* EXERCISE INSTRUCTIONS
Look through the entries below, please, and copy every line with the word "beside".

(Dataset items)
■ ■ ■
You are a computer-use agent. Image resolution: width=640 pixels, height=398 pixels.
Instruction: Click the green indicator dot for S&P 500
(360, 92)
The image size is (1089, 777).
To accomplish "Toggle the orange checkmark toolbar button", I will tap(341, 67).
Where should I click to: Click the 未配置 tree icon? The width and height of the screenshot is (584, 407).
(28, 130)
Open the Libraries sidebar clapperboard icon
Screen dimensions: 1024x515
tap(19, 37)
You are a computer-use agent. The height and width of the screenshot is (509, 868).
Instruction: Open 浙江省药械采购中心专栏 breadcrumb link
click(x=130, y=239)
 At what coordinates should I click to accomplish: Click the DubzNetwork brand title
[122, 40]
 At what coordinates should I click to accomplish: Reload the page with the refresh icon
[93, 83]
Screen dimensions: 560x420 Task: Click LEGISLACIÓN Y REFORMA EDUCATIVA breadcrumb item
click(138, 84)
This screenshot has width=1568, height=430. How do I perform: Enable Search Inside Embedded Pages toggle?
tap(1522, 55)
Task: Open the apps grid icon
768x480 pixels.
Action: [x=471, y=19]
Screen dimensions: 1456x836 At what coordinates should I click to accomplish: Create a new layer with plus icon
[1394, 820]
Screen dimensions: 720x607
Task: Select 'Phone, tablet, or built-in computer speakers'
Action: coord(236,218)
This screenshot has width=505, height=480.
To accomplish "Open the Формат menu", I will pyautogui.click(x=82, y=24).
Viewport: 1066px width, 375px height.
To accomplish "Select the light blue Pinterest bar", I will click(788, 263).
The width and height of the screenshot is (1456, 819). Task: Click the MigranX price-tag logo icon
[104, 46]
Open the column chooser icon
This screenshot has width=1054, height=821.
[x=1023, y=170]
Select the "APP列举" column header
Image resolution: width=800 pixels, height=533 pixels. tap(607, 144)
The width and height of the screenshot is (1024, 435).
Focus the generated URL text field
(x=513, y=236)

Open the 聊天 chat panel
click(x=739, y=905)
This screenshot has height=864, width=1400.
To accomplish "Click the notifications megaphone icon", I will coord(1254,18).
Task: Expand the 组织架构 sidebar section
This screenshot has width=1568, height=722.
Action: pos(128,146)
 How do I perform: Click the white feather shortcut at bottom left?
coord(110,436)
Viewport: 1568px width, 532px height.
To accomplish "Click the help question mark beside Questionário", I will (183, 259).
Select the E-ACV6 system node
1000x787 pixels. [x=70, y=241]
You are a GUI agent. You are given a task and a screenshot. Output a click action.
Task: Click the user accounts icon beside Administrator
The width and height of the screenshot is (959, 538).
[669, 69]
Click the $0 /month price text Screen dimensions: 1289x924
■ ■ ■
* TASK ANSWER
To accomplish "Click the help question mark beside Questionário", I will (183, 259).
Task: Click the user accounts icon beside Administrator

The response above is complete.